Contribution/Results: MetaGente significantly improves summary accuracy and robustness, outperforming GitSum by 27.63%–60.43% on standard benchmarks and surpassing both LLaMA-2 and GPT-4o, while requiring only minimal fine-tuning data. Its core innovation lies in modeling multi-LLM collaboration as an evolvable feedback-closed loop system, yielding an efficient, interpretable, and lightweight solution for code documentation understanding.
📝 Abstract
The proliferation of Large Language Models (LLMs) in recent years has realized many applications in various domains. Being trained with a huge of amount of data coming from various sources, LLMs can be deployed to solve different tasks, including those in Software Engineering (SE). Though they have been widely adopted, the potential of using LLMs cooperatively has not been thoroughly investigated.
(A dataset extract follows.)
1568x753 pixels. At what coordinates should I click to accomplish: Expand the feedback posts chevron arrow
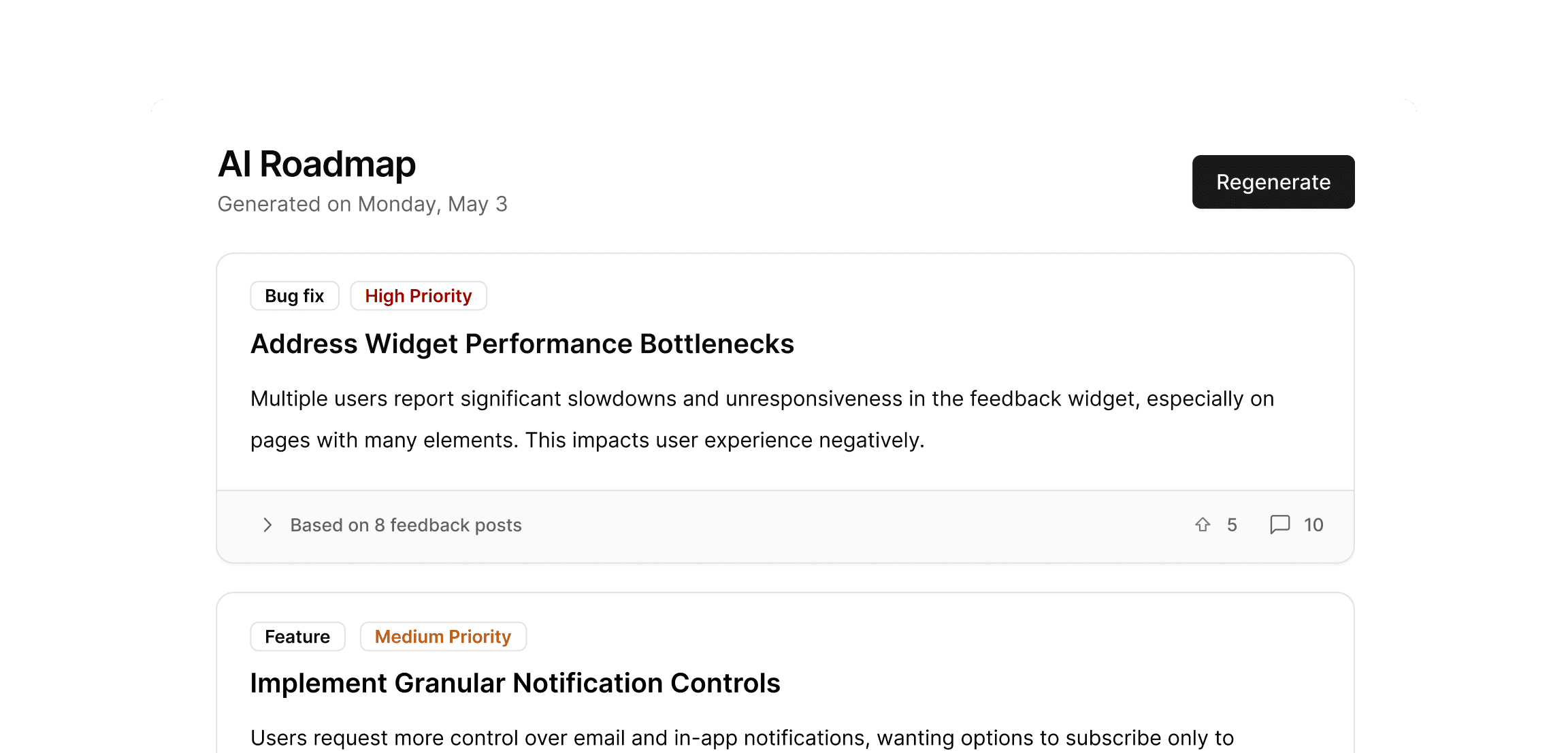267,525
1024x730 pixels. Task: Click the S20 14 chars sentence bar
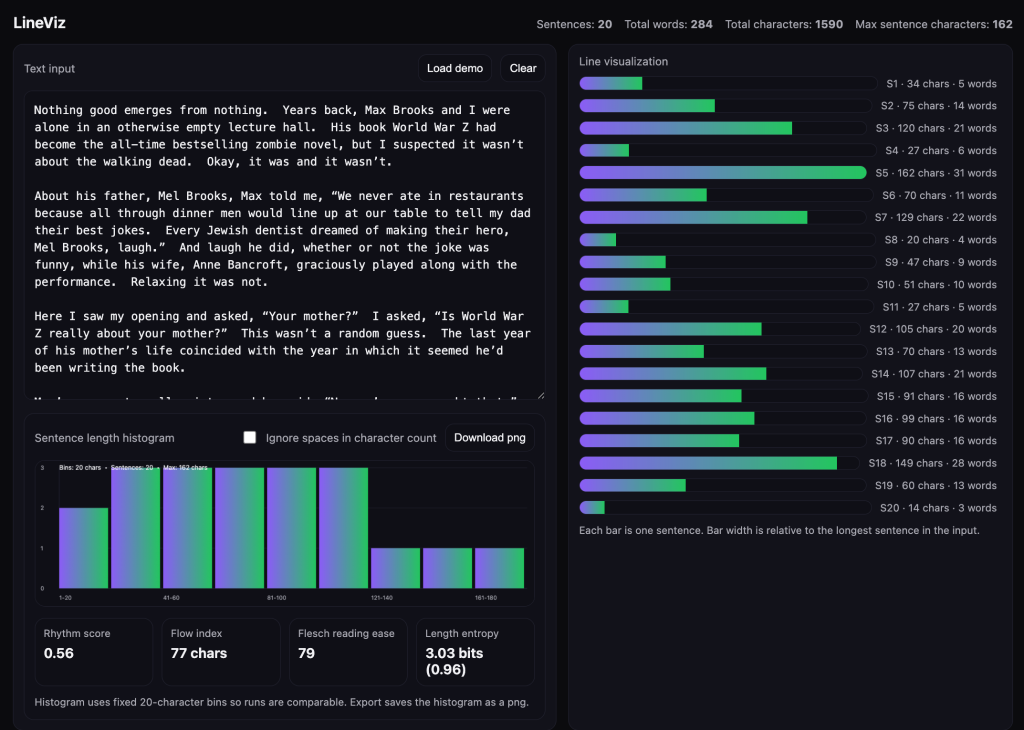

In this paper, we proposed Metagente as a novel approach to amplify the synergy of various LLMs. Metagente is a Multi-Agent framework based on a series of LLMs to self-optimize the system through evaluation, feedback, and cooperation among specialized agents. Such a framework creates an environment where multiple agents iteratively refine and optimize prompts from various perspectives. The results of these explorations are then reviewed and aggregated by a teacher agent. To study its performance, we evaluated Metagente with an SE task, i.e., summarization of README.MD files, and compared it with three well-established baselines, i.e., GitSum, LLaMA-2, and GPT-4o. The results show that our proposed approach works efficiently and effectively, consuming a small amount of data for fine-tuning but still getting a high accuracy, thus substantially outperforming the baselines. The performance gain compared to GitSum, the most relevant benchmark, ranges from 27.63% to 60.43%. More importantly, compared to using only one LLM, Metagente boots up the accuracy to multiple folds.